Data for review:
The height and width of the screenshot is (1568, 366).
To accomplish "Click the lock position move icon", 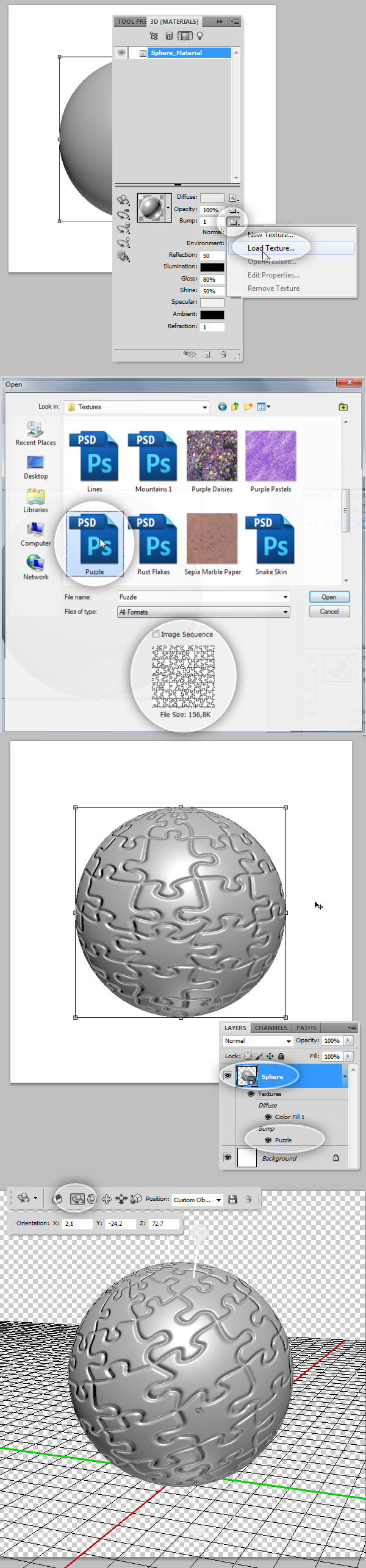I will click(x=270, y=1056).
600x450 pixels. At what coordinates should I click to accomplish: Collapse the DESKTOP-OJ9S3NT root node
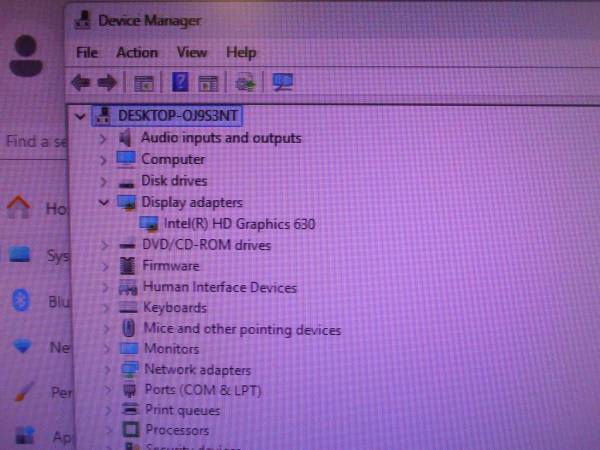click(81, 115)
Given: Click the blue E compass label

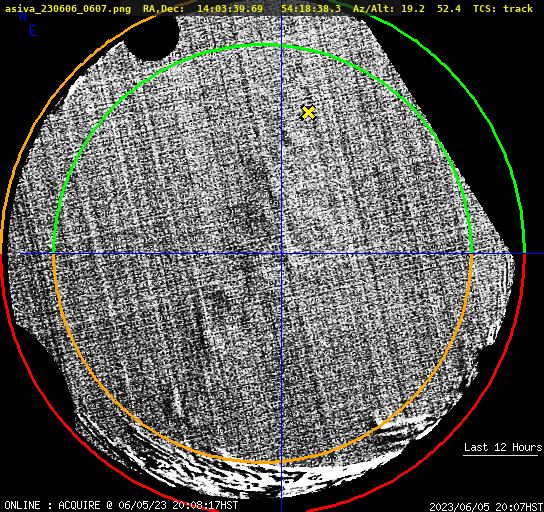Looking at the screenshot, I should coord(32,31).
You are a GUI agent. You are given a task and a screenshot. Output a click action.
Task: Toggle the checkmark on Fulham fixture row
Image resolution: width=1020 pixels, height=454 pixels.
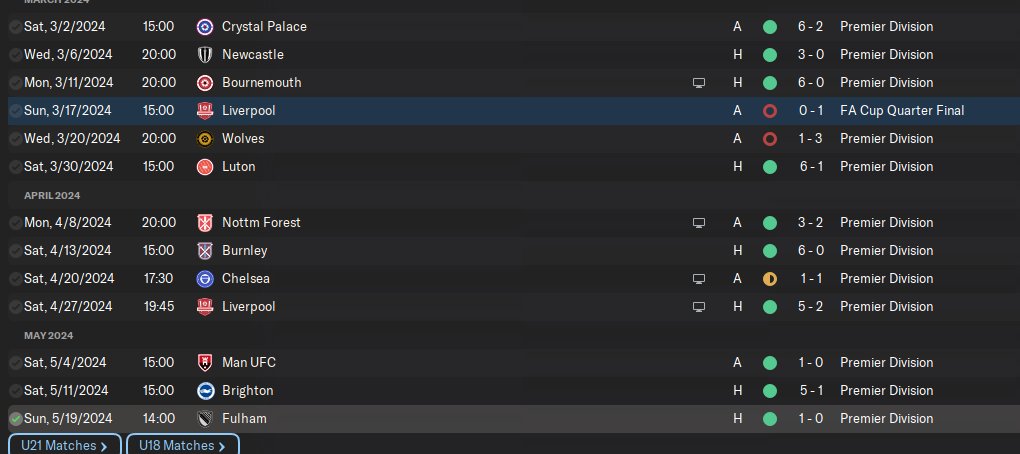click(16, 418)
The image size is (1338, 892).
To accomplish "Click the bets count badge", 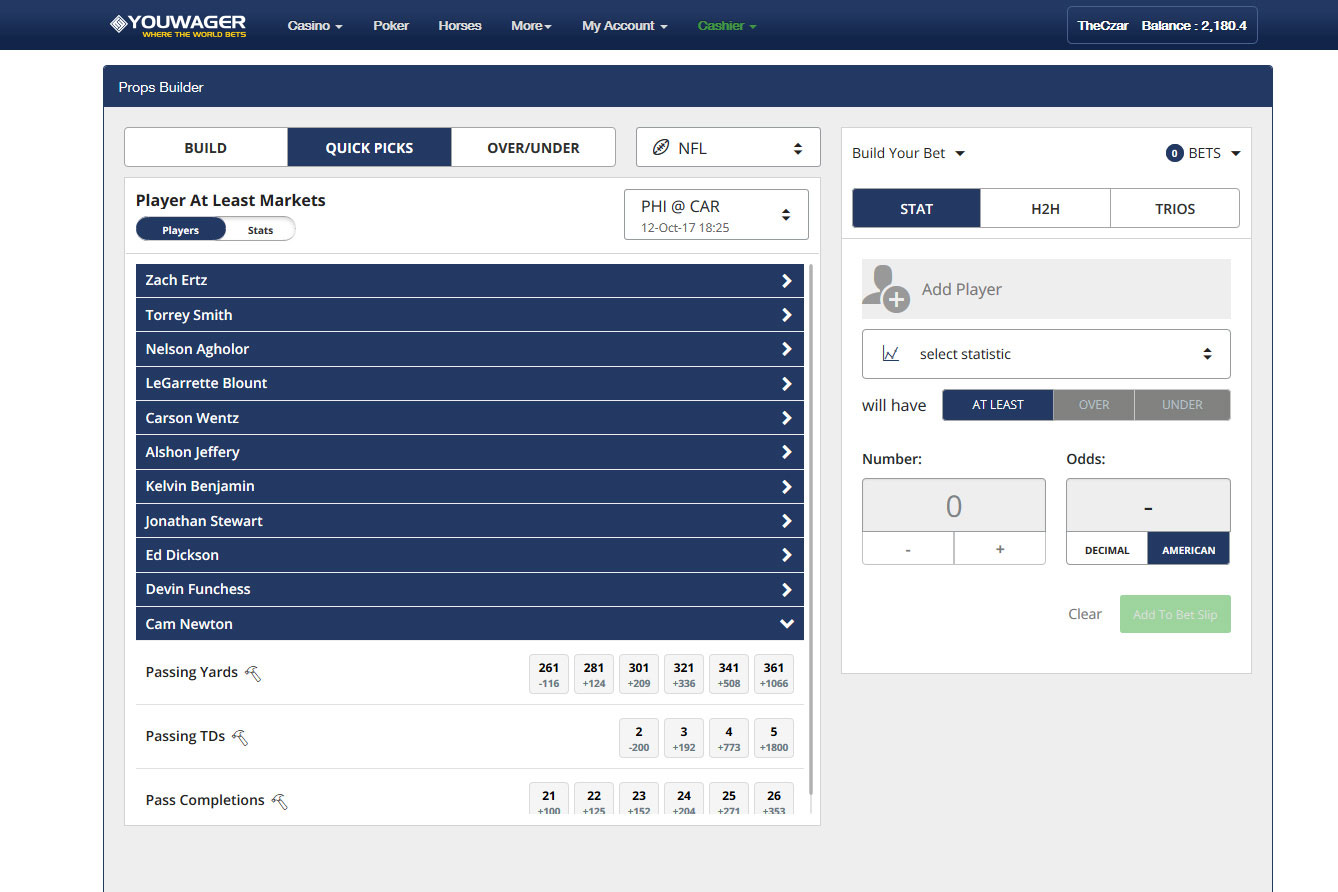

What is expected: Beginning with the line containing "Given: Click the blue E compass label" and ending with the last line of the data above, repeat each line exactly. Include no pictures and no other lines.

Expected answer:
Given: Click the blue E compass label

Looking at the screenshot, I should coord(32,31).
You are a GUI agent. You are given a task and a screenshot. Output a click action.
Task: Toggle the checkmark on Fulham fixture row
Image resolution: width=1020 pixels, height=454 pixels.
click(16, 418)
The image size is (1338, 892).
To accomplish "Click the bets count badge", 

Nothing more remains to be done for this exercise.